Are you a snob?
Snobbery comes in many forms. It can be because someone feels superior because he or she comes from a particular social background or a branded school, college, university and profession. Or it can be because you feel superior to those who can’t speak English or, even if they can, their accent is different. It can be because you happen to hold particular political views. Or because you wear certain fabrics. Or because you drink only certain whiskies and eat only salmon. And often because of where you live.
There are many institutions that encourage snobbery. A ‘St’ something as the name of your school and college is still preferred. One well-known British university is a terrible offender in this regard. It has four castes: undergraduates, post-graduates, doctoral candidates and foreigners. And this is in the descending order. I was astonished to hear this. They said we don’t know where the last three come from but undergraduates, we choose them, they are the crème de la crème.
The worst, of course, are people like me who combine all of these things, except maybe one or two. But I make no bones about it: I am a snob who feels others should be grateful if I allow them to befriend me. I reserve this attitude, however, only for men. So imagine my chagrin when the other day I not only met an even bigger snob than me but also two women who had been in my class in college who said I had been insufferable in those days. It dented my self-image.
I am a snob who feels others should be grateful if I allow them to befriend me. I reserve this attitude, however, only for men.
The fellow who was an even bigger snob than I sniggered when I told him I lived in Gurgaon which is adjacent to Delhi but in Haryana. “Oh, the suburbs,” he said. His meaning was clear: you didn’t count if you didn’t live in Delhi. He then asked me about my “dwelling unit”. I said you first, tell me about yours. It turned out he lived in a very posh but very crowded area in a very tiny flat in a low-rise building. I told him I lived in a three-storey house with a large garden in a compound that resembled a forest. But I don’t think he cared about all that. A 1,200 square foot flat with a carpet area of 1,000 in South Delhi was his idea of social superiority even if you couldn’t park a cycle anywhere. When I told my wife this, she said I was exactly like that because of my background, education and job. “You are poor as a church mouse but a snob nonetheless.” Cruel woman… but, as the Bard wrote in his play, “an ill-fav’d thing, my Lord, but mine own.”
As to the two classmates, their grievance was that I didn’t talk to them back then.
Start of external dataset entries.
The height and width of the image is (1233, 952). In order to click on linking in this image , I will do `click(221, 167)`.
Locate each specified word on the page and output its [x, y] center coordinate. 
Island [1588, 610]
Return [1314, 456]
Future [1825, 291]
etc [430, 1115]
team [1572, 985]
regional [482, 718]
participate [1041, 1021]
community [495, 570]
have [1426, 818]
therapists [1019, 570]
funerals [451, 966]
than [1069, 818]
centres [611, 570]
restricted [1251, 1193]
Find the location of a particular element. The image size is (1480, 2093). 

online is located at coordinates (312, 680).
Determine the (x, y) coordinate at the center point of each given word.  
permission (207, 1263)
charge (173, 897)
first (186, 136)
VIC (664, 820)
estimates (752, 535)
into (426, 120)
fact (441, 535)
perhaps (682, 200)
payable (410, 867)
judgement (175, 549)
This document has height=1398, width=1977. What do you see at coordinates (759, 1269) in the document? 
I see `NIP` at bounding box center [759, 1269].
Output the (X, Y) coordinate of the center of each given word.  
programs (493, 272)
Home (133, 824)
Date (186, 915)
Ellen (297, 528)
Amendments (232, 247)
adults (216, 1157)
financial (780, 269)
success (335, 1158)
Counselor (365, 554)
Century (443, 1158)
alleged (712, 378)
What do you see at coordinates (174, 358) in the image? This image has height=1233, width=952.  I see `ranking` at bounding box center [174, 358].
But I know the truth. It wasn’t snobbery, it was just plain old shyness. And also, I must admit, an absolute lack of interest in what the girls had to say. To date, I have no idea what teenage girls talked about. So bored by them yes; snob never. Not with girls.
Since then, I have thought long and deep about snobbery. Is there a descending order of things that grades your snobbery? How many attributes must you have to be a complete snob? And how do you tell if a snob is just pretending, you know, faking it like those chaps who serve cheap alcohol in costly discarded bottles? Is class more important than caste? Why doesn’t a person’s religion induce snobbery? Skin colour, of course, is a sure-fire inducer of superiority and inferiority. And so on. There are so many questions, so few answers.